Flying
MODEL ROCKETRY
In 2007, my eldest daughter wanted to join a club. When presented with the local 4-H offerings, she chose “model rocketry”. But there was in fact no model rocketry club to be had. I spent most of 2008 in the process of becoming credentialed as a 4-H volunteer leader, assembling the bare minimum number of interested kids, and finding places to meet and places to fly.
Then, when all those challenges were met, my eldest daughter decided the club was boring and stopped.

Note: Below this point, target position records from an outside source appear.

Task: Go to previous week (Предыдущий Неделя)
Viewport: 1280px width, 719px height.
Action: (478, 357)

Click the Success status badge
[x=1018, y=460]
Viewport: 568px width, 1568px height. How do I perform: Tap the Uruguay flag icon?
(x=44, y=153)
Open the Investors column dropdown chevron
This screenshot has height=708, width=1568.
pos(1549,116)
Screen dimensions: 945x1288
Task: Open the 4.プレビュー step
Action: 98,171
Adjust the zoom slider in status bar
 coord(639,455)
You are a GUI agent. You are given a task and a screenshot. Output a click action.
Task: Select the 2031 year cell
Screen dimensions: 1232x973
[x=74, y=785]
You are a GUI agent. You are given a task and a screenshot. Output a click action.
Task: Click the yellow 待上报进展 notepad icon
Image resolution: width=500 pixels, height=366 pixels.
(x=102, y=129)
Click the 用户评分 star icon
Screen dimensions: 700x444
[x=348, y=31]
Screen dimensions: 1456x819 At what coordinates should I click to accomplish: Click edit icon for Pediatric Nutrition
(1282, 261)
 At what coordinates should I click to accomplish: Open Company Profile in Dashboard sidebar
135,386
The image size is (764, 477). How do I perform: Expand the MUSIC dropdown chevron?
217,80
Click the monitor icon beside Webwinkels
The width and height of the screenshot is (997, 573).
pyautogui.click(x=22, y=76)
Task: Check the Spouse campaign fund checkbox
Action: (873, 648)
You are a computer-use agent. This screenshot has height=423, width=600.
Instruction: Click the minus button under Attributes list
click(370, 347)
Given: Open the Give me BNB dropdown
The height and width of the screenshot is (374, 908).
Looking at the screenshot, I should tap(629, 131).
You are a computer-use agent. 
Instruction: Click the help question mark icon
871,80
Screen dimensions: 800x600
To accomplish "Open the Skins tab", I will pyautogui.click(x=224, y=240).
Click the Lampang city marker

I’m still on my personal mission, though. I was interested in rocketry as a boy, flying my first model on the first day it was legal for me to do so: 11 April 1975, my tenth birthday. No one followed up with me on how powerful model rocketry can be for linking ideas in physics, math, chemistry, electronics… so I let it dwindle away.
But I’m back now, determined to “do it right” this time. I’ve become acquainted with the math, learned the best practices for construction (even if I don’t always perform them well), immersed myself in the whys and hows of the safety code and how it relates to the law … and I even get to fly a rocket once in a while.
Most of the news about this can be found on the main page in the “Flying” category. But also…
Gear-Mania {LINK PENDING} — Adventures in equipment, storage, and just plain stuff.
The Rocket Garden {LINK PENDING} — photos of my models, in our home Gallery site.
SPACE & SPACE SCIENCE
Actually, I don’t have any content to contribute here. But I wanted to mention it — it is one of my favorite things, and has been since losing myself in the “moon mission” diagrams in the 1967 edition of the Reader’s Digest Great World Atlas.